Items listed in a dataset

☆ ☆ ☆ ☆

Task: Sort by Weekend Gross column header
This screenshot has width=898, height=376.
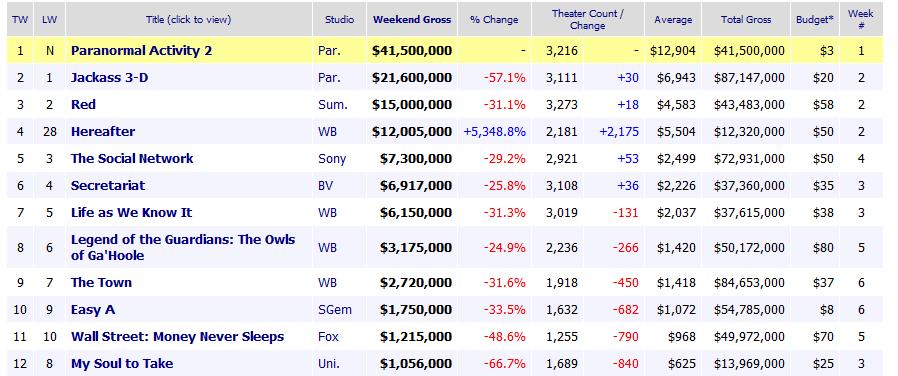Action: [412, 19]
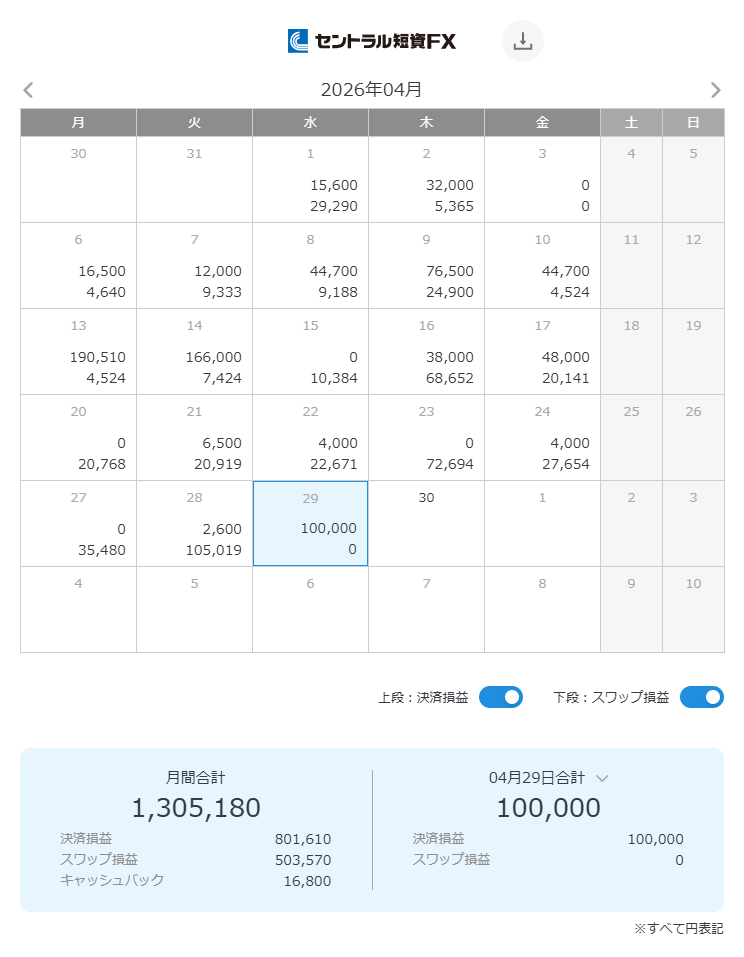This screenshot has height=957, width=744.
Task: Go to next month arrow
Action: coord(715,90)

☆ ☆ ☆ ☆

=== WHAT YOU SHOULD DO ===
Please rewrite the records above with "column header" switched to "heading" and everything else unchanged. Leave the pictures out.

=== SOLUTION TO THE EXERCISE ===
Task: Sort by Weekend Gross heading
This screenshot has width=898, height=376.
Action: [412, 19]
This screenshot has height=957, width=744.
Task: Go to next month arrow
Action: coord(715,90)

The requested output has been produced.